PASSAGE SHOWN →
-=-=-
A teacher’s work against provincialism never ends, but sometimes a new idea offers fresh hope. The strategy introduced here was developed in China for students with good English and an interest in understanding the Western world. For them to understand such a distant world, they must be able to relate what they learn to what they already know—they must be able to compare it to China. This means learning to look at the Chinese way of life as if from the outside, both comparatively and historically. Chinese students today, for a variety of historical reasons, know little about their cultural roots. Perhaps partly for that reason, they have taken to comparative culture studies with enthusiasm. We believe this comparative approach holds promise for American students as well.
As many teachers know, students in the West also suffer from cultural amnesia, having little informed sense of the origins of their own civilization. They often resist studying their heritage, either because they think their personal variant of it subsumes all the rest, or because they think the past is over and done. Studying a radically other way of life, such as that in China, can get their attention and offer new perspectives on their own culture. Westerners cannot escape some awareness that China is now—and will continue to be—a major factor in the world of the twenty-first century. The Chinese world is so different that Westerners can no longer pretend their usual presumptions suffice as a basis for understanding life on that side of the world.
Ethnocentricity, the universal human tendency to see one’s own kind at the center of things, is a key factor in framing comparative studies. We start by comparing maps of the world as viewed by different nations. In each case, a nation places itself in the center of things. Students then grow up internalizing the world map they see on the classroom wall. They soon forget that maps are maps, i.e., artifacts. They come to believe that the world looks like their map. For example, consider that it is difficult to get Americans to believe that Mexico is notably larger than Alaska, because their traditional Mercator projection maps exaggerate all land areas closer to the poles.
Since people typically believe themselves to be at the center of the world, the only viable premise for encouraging dialogue across the distances is to formulate a kind of cultural Golden Rule. We ask others to take our culture seriously by offering to take theirs with equal seriousness. That opens the way to what at least initially must be non-judgmental studies of very different ways of life.
Occasionally, observers express reservations about exposing students to a pluralistic view of the world precisely because it acknowledges there to be more than one legitimate way for a civilization to be organized. They may ask, “At the end of such an exposure, will students become disaffected with their own roots?” John Blair’s childhood experience suggests otherwise. When he first went to school (in 1939), he met other five-year-olds in kindergarten who drank Coca-Cola. That seemed remarkable to him, because it was forbidden in his house. He hastened to report these new facts to his mother. She, a doctor’s daughter and a conscientious parent (that she was and still is at age 100 in 2007), remained inflexibly convinced that Coca-Cola was not good for children. So he was still not allowed Coca-Cola. What Blair had earlier thought to be a rule of the world turned out to be simply a rule of his house. It was his first encounter with what we now call comparative culture studies. The rules of home remained unchanged, but they were, for the first time, recognizable as such: no longer universal principles, but home rules—one family’s way of living.
-=-=-
TASK LIST →
1 > According to the passage on comparative culture studies, why is it difficult to convince Americans that Mexico is notably larger than Alaska?
2 > Extend the passage on comparative culture studies, picking up after its final sentence.
The items that come after the passage on comparative culture studies are not required for this work.

Items drawn from a data source →
-=-=-
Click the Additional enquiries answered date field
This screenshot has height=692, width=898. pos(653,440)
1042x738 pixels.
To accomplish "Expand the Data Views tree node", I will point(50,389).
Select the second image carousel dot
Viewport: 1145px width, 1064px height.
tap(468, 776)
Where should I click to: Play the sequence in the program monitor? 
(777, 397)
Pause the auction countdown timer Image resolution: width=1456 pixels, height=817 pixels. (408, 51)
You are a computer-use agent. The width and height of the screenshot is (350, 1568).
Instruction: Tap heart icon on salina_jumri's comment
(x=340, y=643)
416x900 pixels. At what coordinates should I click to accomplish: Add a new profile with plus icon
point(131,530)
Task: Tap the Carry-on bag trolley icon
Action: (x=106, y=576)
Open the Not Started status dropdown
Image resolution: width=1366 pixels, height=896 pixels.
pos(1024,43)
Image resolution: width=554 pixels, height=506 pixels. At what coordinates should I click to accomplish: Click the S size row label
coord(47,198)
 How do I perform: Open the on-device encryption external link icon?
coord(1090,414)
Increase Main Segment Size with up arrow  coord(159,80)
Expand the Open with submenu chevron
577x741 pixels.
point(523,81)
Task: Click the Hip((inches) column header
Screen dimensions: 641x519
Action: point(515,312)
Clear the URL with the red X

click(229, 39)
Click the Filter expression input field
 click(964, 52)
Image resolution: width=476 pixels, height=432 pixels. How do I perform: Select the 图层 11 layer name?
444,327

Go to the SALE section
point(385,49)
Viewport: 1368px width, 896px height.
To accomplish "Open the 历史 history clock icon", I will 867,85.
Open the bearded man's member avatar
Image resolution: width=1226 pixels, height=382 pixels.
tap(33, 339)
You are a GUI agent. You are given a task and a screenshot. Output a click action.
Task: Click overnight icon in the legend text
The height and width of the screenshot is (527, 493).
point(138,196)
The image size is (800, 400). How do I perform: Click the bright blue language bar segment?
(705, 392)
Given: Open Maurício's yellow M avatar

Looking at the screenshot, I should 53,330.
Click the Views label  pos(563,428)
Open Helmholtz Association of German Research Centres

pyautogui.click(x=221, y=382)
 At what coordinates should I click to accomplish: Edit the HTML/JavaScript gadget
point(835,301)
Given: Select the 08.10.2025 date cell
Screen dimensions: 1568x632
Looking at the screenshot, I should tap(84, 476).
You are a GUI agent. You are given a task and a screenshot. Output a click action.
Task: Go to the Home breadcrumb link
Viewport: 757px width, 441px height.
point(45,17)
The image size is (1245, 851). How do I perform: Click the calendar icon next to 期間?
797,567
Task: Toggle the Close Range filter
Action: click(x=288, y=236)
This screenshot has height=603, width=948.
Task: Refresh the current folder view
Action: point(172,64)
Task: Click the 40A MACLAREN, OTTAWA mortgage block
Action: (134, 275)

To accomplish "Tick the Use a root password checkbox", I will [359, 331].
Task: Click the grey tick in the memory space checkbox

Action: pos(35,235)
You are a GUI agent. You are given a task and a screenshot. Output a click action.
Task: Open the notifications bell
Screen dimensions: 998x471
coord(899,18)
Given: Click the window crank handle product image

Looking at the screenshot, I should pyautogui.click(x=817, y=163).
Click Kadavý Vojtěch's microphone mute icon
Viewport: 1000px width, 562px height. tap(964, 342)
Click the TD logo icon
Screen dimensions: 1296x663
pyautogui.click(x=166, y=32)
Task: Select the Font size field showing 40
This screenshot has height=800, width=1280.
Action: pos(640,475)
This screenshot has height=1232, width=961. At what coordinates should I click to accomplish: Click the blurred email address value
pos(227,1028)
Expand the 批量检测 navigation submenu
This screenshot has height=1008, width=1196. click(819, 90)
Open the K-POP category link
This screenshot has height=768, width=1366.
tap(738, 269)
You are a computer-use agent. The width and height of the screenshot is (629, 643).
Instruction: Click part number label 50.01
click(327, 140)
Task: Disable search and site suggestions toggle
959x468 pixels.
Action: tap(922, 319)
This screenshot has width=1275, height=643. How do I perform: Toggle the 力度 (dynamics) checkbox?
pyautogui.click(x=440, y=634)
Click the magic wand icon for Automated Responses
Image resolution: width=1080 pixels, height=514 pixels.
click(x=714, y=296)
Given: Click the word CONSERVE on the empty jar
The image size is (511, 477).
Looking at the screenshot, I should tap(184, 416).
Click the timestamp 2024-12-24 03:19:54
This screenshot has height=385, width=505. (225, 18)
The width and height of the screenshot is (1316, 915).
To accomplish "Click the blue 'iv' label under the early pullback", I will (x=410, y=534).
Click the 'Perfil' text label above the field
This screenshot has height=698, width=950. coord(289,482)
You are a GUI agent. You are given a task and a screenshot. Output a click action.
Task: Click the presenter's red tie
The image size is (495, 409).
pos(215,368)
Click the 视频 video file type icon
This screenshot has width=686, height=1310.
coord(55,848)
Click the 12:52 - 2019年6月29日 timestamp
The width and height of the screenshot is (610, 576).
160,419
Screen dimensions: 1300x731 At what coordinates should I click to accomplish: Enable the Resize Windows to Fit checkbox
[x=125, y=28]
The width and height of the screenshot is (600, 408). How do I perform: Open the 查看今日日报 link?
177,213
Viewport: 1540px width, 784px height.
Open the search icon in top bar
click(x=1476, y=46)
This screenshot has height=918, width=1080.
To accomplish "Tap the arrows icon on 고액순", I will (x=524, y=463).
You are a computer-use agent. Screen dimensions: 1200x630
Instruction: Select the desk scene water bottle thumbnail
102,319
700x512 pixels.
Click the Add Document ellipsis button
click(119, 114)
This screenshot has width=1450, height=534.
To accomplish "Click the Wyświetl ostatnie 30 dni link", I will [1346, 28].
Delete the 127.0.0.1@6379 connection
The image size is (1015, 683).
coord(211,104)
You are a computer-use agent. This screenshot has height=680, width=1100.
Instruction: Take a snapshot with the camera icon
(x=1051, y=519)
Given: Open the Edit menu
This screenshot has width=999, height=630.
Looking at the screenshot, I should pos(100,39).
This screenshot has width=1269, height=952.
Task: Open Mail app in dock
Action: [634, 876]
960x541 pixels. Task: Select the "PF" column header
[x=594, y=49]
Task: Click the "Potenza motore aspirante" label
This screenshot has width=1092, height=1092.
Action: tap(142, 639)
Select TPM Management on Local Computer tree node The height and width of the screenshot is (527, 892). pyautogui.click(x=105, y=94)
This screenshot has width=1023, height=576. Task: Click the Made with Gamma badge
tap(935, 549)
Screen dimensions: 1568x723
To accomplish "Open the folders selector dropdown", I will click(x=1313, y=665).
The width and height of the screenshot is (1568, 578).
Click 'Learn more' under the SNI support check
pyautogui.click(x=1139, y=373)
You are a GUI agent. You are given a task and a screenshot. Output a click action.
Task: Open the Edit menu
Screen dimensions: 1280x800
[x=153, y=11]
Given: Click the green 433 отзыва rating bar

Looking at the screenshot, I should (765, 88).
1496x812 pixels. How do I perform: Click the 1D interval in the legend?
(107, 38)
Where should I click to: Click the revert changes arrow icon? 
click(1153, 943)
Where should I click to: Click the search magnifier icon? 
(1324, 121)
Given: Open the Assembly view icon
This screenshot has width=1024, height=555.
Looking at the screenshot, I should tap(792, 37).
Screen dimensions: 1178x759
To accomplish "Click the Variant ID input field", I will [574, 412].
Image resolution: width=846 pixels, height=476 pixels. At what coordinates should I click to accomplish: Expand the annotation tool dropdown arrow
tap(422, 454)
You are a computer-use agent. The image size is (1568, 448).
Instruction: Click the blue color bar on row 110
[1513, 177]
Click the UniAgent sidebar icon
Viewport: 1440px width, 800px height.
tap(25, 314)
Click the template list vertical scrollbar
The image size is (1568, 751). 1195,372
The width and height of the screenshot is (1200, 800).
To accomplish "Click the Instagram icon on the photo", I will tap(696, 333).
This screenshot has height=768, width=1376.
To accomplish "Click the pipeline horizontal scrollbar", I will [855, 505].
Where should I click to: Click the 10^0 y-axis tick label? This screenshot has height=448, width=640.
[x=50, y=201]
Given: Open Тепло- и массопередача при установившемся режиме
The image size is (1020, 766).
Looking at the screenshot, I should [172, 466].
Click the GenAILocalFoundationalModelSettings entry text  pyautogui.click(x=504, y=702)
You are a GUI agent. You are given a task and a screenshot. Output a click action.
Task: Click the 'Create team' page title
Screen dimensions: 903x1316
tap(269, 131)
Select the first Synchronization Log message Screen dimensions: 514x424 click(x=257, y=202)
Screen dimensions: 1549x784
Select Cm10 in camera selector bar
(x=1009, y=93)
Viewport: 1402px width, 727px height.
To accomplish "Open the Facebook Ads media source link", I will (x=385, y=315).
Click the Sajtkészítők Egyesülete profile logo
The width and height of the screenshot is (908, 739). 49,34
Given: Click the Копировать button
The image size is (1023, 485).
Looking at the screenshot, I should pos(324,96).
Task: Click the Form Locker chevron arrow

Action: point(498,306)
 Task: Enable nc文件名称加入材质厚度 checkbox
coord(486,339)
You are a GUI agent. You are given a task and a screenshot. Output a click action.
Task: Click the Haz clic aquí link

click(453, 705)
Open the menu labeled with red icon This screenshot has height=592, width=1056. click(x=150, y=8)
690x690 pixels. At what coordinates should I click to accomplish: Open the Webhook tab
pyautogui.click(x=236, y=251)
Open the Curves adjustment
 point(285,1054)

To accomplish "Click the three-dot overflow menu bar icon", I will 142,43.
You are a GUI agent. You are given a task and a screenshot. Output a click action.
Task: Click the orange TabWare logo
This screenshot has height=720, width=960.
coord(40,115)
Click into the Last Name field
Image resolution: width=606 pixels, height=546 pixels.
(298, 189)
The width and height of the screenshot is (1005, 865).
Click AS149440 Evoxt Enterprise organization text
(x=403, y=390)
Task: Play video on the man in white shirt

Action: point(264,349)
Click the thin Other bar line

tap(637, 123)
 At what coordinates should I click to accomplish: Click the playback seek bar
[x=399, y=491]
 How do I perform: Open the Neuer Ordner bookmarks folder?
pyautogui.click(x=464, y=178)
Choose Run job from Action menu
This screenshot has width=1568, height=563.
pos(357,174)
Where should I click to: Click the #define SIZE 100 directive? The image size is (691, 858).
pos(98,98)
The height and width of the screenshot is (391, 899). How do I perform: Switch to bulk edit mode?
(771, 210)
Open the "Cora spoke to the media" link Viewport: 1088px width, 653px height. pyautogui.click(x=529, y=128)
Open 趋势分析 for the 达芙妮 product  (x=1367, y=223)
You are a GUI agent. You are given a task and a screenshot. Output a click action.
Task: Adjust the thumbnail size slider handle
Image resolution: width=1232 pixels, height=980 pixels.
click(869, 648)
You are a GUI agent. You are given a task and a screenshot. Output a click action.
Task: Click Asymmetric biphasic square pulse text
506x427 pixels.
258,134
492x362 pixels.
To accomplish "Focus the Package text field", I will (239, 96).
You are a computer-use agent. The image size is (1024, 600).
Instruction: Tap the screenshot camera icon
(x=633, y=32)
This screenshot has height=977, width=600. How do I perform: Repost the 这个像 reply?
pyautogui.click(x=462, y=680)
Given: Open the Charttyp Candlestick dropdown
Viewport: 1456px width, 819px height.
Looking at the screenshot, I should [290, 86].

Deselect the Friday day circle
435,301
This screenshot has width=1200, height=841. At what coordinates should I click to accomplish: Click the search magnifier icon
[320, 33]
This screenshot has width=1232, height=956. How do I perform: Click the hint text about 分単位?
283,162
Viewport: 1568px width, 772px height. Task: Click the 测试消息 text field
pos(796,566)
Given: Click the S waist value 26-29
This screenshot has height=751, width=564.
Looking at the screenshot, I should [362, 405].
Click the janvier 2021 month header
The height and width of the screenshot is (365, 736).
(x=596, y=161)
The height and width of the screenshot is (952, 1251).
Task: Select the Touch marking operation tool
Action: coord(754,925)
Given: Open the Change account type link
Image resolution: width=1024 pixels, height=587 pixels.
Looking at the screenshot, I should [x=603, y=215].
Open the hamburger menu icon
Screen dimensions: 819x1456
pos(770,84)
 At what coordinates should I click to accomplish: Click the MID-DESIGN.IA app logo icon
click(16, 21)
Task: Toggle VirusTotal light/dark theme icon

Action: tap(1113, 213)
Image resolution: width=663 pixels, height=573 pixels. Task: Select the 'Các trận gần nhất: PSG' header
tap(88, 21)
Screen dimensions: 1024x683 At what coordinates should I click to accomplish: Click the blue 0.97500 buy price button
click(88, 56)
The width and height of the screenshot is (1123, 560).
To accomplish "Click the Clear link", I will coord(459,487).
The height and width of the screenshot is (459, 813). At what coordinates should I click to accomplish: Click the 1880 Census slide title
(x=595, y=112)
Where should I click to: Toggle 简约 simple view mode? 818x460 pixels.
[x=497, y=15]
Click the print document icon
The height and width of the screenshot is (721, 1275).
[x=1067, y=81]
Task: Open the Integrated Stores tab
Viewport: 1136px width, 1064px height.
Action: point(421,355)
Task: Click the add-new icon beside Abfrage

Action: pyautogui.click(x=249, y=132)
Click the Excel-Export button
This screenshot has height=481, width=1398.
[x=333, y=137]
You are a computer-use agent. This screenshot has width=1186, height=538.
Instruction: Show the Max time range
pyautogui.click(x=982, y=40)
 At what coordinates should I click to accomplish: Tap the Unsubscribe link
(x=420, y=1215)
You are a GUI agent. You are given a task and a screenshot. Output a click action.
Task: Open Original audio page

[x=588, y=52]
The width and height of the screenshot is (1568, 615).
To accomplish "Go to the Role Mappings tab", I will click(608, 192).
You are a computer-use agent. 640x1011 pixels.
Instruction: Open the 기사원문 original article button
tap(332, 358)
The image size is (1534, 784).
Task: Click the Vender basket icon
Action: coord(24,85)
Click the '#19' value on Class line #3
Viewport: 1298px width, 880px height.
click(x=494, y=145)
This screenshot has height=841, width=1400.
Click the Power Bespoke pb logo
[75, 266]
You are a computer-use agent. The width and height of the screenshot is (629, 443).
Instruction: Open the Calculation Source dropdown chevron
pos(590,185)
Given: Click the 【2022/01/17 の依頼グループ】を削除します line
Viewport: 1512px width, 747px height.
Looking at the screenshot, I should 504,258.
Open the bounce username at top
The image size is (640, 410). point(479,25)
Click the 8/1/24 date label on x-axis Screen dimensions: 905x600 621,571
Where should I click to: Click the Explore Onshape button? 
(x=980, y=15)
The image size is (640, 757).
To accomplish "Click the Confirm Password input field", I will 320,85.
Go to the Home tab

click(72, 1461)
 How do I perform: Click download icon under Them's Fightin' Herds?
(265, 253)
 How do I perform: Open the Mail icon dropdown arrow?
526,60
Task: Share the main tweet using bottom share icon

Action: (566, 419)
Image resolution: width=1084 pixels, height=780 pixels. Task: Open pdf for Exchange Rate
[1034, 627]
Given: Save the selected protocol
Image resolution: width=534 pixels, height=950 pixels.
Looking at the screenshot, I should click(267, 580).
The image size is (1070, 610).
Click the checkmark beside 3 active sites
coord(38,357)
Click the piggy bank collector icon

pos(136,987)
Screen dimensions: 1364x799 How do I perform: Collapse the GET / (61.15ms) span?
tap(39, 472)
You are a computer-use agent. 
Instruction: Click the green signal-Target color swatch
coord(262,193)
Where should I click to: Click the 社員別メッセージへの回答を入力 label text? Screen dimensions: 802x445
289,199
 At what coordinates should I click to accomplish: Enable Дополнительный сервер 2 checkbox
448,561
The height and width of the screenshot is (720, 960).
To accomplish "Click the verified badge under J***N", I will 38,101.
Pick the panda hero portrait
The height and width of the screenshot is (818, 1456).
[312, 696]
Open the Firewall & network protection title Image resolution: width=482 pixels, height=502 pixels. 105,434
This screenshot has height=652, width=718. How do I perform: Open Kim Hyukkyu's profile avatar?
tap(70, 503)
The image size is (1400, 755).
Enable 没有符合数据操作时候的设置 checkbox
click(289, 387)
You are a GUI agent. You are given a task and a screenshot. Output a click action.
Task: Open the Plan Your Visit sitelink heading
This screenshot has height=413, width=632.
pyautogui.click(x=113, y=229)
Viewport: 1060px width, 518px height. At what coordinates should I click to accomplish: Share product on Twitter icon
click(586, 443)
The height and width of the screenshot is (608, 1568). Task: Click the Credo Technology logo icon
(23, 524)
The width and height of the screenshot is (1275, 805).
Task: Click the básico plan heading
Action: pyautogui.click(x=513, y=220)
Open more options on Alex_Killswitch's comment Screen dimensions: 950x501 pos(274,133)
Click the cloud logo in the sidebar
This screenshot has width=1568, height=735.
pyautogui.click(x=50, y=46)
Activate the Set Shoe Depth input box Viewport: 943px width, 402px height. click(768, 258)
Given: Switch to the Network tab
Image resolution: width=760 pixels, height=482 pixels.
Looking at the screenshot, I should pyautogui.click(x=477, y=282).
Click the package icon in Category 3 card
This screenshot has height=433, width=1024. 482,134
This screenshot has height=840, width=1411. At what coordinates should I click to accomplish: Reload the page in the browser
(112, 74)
-=-=-
ANSWERS BELOW →
1 > Their traditional Mercator projection maps exaggerate all land areas closer to the poles.

2 >
Similarly, in comparative culture studies, recognizing the legitimacy of others does not change who one is or where one comes from. With rare exceptions, humans continue throughout their lives to see the world through the lenses they acquired growing up in their home culture. Awareness of cultural differences, however, opens the door to respecting the fact that others look at the world differently. The enemy is not ethnocentrism, a human universal, but unthinking ethnocentrism that denies legitimacy to another way of life.
Some may seek to escape ethnocentrism by adopting a “cosmopolitan” view of the world, one that seems to be anchored in no particular culture. This approach may seem plausible with the presumption that “rationality” is a timeless, placeless tool for discovering universal truths. Upon critical inspection, however, this orientation turns out to be only a more sophisticated form of Western ethnocentrism. We believe it makes better sense to acknowledge cultural differences as primary. Difference can then become a basis for dialogue.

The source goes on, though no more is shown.